Albert Redman Jr. started his career managing restaurants in Toledo, Ohio, before enlisting in the U.S. Army as a private in 1942. Three wars later, he was a brigadier general, had served as head of the communications agency at the White House, and had helped prepare the way for then-President Richard Nixon's historic trip to China.
Locally, he helped organize residents of unincorporated Seminole in a successful battle to avoid being annexed.
Those were just a few of his accomplishments.
Mr. Redman, 86, died after a lengthy illness March 7 at Palm Gardens of Largo while under the care of Hospice of the Florida Suncoast.
A memorial service was held March 13 at Oakhurst United Methodist Church in Seminole. About 100 attended what the Rev. Johnny Bartha called "Al's going away party."
"He didn't retire. He became active in the community," said Roger Wilson, a fellow activist and friend. That involvement and willingness to become involved, Wilson said, made Mr. Redman a prime example of the "Greatest Generation."
Jane Muhrlin, head of the Pinellas County Connection Center located in Seminole, met Mr. Redman during the annexation dispute.
"The minute you talked to him, you had a friend. It was instantaneous," Muhrlin said. "He always had a kind word to say about everybody. He was just a pleasant man to deal with."
Muhrlin, like many of Mr. Redman's friends, recalled being surprised when she discovered he had been a general. It was not something he bragged about.
"I was floored," she said.
Also surprised by Mr. Redman's background was the Rev. Dr. Frank Leeds, assistant pastor of Oakhurst Methodist. Leeds recalled Mr.

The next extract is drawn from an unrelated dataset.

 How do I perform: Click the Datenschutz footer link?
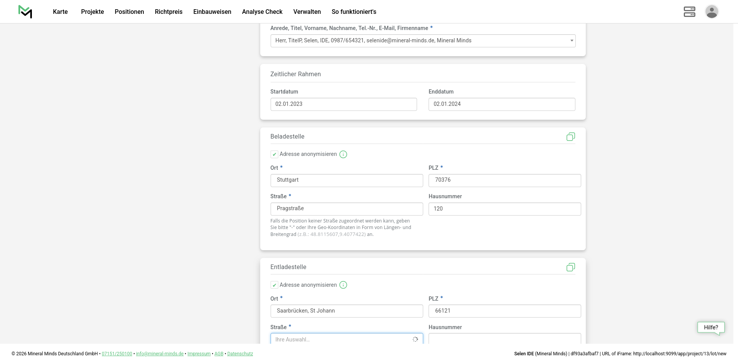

Redman's involvement with the church, serving at pancake breakfasts and cleaning up afterward. One day the two were talking and a passer-by said, "Hi, General."
"I had no idea Al was the general and I'd known him a few years," Leeds said.
Mr. Redman seldom talked of his war experiences, but Leeds said he remembered being told of his return from Vietnam. Mr. Redman landed in San Francisco and was hailed while walking through the airport. He walked over to the person who had called out and "the person spit on him. And Al was so shocked by that, hurt by that. ... I don't think he ever went back to San Francisco."
Leeds visited Mr. Redman many times in his final weeks and said his sense of humor remained intact. He found him seated, twisted in a chair one day. The doctor came in and told the general he would have to be straightened out.
"Al looked at the doctor and said, 'You don't know the half of it. ... I don't even want any of my friends to see me tilted to the left. I am a right-winger. If you can't straighten me out, at least make sure I'm tilted to the right.' "
Even though he seldom talked of his military life, it did, at times, weigh upon him, Bartha said.
When the two would sit and talk, Mr. Redman would refer to his experiences in World War II and his lost comrades. He would ask, "Why did I live and they didn't?"
The general also referred to his survival in Vietnam when the Viet Cong overran Pleiku and killed eight Americans. Mr. Redman would again ask why he had survived when others died.
"Now maybe he's got the why," Bartha said.